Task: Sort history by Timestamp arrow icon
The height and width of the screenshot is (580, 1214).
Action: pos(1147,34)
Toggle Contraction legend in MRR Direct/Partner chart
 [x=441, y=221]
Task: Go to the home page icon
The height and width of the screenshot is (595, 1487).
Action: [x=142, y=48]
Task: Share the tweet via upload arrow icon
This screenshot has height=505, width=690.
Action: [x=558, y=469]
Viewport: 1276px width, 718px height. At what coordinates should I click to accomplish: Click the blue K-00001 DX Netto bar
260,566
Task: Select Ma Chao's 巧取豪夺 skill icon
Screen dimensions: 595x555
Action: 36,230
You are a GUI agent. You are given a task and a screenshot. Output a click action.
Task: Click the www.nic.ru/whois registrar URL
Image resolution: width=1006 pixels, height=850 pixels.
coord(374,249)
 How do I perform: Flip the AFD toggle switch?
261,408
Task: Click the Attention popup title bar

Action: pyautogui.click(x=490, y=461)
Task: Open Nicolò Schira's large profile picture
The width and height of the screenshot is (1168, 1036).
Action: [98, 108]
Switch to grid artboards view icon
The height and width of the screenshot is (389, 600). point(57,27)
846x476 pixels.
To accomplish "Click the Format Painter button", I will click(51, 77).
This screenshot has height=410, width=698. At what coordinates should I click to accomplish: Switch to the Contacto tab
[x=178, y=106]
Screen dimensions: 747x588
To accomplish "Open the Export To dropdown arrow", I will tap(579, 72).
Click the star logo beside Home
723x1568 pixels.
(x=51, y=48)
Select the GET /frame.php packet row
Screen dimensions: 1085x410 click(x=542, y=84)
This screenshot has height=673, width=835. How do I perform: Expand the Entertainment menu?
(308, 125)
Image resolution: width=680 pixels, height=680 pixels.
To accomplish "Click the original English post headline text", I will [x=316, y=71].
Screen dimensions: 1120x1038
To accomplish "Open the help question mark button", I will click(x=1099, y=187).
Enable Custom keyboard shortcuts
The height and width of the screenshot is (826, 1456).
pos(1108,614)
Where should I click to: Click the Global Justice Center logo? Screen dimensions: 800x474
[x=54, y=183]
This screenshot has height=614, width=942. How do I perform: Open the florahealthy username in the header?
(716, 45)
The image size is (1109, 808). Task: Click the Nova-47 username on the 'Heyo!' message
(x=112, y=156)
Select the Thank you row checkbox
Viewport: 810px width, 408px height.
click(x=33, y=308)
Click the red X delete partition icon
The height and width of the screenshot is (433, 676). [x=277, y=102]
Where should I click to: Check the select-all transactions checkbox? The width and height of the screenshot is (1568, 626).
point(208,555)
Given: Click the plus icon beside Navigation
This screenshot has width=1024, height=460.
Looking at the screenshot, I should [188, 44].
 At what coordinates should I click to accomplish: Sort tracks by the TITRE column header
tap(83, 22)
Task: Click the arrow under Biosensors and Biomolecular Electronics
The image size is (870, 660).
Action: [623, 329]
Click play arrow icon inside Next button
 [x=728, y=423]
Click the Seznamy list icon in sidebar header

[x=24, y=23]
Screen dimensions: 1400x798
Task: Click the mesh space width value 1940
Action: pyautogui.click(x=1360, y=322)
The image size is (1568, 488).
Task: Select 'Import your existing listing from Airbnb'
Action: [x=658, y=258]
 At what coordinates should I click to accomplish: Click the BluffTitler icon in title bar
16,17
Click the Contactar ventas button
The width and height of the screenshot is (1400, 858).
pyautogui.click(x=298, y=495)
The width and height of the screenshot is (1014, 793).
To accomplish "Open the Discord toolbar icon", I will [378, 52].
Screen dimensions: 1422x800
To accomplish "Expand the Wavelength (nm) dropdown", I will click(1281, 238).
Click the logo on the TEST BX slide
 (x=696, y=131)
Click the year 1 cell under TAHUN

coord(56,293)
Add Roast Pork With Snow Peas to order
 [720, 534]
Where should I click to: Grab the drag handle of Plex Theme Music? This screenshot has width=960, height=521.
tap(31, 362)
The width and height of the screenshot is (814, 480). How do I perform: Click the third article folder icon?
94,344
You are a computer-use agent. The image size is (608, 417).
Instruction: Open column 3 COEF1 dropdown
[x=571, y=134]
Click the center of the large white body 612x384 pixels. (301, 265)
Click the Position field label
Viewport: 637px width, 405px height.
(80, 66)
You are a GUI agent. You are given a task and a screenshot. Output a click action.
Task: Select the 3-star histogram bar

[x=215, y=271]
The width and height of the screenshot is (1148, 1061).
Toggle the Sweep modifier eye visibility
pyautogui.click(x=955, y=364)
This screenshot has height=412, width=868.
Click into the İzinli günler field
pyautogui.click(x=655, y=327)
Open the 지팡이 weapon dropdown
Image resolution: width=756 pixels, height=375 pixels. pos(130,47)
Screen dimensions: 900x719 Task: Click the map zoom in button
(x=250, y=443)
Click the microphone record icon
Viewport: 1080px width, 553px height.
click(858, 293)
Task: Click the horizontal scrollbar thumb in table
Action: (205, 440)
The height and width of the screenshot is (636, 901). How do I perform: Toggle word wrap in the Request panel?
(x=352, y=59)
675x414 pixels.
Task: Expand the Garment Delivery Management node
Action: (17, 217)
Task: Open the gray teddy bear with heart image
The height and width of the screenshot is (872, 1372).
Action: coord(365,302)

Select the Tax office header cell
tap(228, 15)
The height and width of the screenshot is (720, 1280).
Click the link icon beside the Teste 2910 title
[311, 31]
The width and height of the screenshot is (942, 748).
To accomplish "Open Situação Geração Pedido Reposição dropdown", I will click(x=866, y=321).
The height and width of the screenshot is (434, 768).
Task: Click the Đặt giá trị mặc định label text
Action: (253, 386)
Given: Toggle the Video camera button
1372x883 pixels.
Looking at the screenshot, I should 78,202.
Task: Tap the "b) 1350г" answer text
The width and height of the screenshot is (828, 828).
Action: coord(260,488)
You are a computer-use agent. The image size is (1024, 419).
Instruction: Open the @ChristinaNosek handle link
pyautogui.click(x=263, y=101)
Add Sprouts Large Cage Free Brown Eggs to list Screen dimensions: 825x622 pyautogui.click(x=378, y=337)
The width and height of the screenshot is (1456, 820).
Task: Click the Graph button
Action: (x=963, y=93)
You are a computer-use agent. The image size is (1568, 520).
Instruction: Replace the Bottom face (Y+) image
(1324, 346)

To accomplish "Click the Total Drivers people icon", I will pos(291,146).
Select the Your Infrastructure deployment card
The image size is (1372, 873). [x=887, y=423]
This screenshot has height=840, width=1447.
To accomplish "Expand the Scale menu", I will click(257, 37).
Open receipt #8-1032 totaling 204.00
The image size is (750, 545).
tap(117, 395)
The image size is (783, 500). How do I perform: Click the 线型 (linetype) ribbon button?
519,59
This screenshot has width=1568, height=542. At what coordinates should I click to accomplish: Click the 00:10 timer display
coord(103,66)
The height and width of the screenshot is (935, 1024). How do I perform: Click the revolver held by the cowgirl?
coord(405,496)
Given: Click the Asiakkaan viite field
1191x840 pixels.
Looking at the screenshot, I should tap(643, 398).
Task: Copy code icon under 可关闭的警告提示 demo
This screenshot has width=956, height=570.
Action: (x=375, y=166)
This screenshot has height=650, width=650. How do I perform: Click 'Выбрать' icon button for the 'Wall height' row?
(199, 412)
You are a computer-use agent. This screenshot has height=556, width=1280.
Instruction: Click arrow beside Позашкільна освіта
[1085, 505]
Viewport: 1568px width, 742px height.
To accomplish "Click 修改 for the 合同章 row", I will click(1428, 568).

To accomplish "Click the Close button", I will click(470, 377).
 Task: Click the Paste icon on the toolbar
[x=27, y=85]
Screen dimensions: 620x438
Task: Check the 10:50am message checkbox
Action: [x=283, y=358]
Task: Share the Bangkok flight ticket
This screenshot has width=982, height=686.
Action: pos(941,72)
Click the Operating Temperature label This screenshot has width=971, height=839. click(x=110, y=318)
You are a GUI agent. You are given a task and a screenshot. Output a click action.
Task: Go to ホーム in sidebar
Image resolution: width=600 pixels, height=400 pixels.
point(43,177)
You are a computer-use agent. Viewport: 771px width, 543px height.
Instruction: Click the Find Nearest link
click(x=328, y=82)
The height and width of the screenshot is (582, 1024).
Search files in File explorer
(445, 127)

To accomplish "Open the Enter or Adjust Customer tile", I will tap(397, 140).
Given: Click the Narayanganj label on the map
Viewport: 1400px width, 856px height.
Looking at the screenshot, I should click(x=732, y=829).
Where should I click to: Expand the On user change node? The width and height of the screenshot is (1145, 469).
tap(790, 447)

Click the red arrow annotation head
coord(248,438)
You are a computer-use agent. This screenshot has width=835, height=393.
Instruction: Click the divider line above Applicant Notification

***

TASK PROMPT
In the lines above, find the word "Share" and copy each line that contains it.

ANSWER BOX
Task: Share the tweet via upload arrow icon
Task: Share the Bangkok flight ticket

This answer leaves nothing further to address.